**Goal of the exercise**:
Would you return each entry exactly as written, omitting any pictures?

Extracted data entries:
_ _ _ _

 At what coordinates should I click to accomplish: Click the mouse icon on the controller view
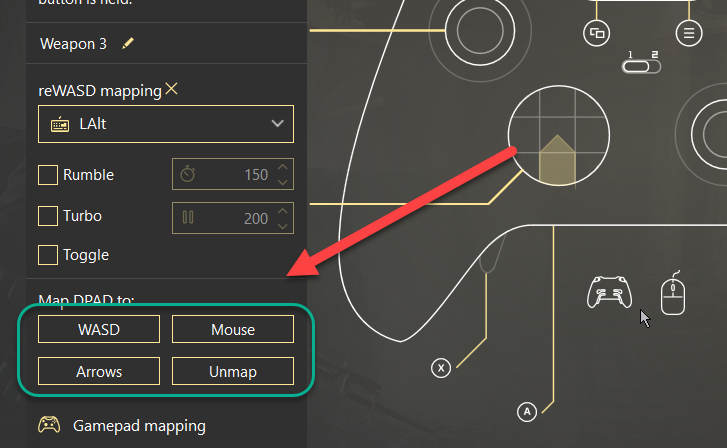[x=673, y=295]
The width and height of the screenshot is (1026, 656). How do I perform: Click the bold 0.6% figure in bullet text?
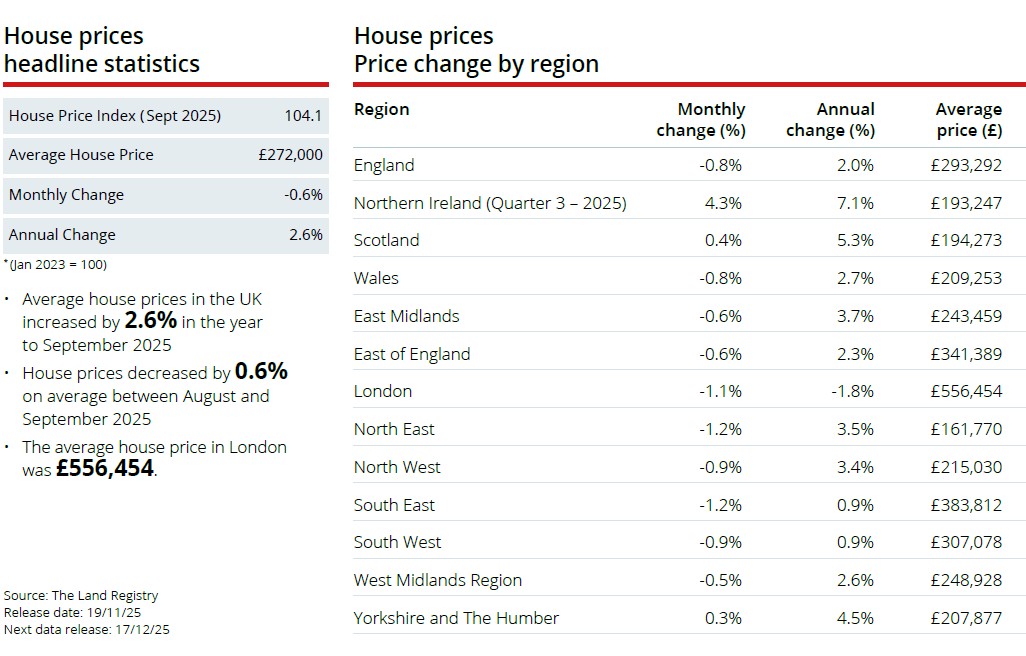click(x=261, y=372)
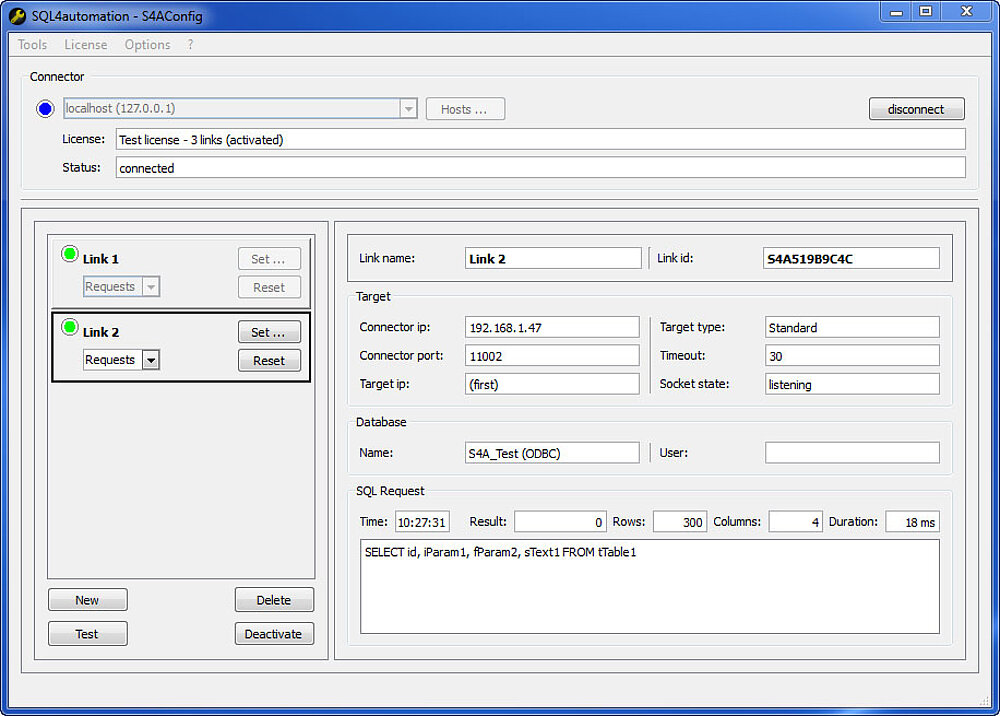Deactivate the selected link
This screenshot has width=1000, height=716.
274,633
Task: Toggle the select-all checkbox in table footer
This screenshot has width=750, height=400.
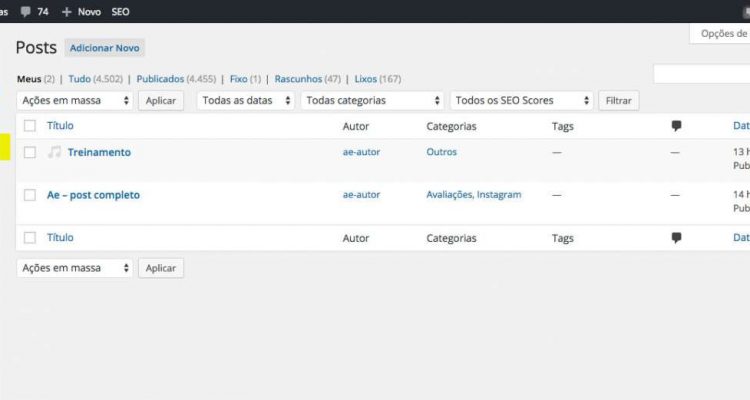Action: 30,238
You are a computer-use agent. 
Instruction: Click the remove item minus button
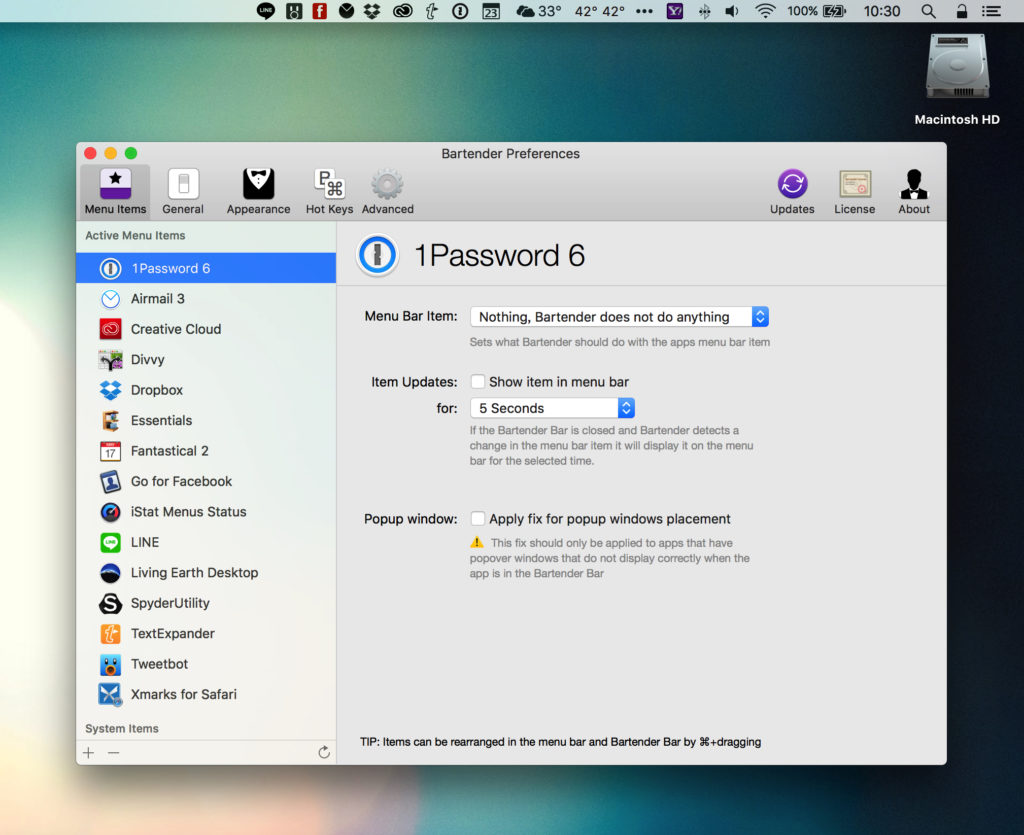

_ _ _ _

**Answer area**:
 At what coordinates should I click to accomplish: Click the mouse icon on the controller view
[x=673, y=295]
The width and height of the screenshot is (1026, 656). How do I perform: Click the bold 0.6% figure in bullet text?
click(x=261, y=372)
Deactivate the selected link
This screenshot has width=1000, height=716.
274,633
Task: Toggle the select-all checkbox in table footer
This screenshot has width=750, height=400.
Action: 30,238
You are a computer-use agent. 
Instruction: Click the remove item minus button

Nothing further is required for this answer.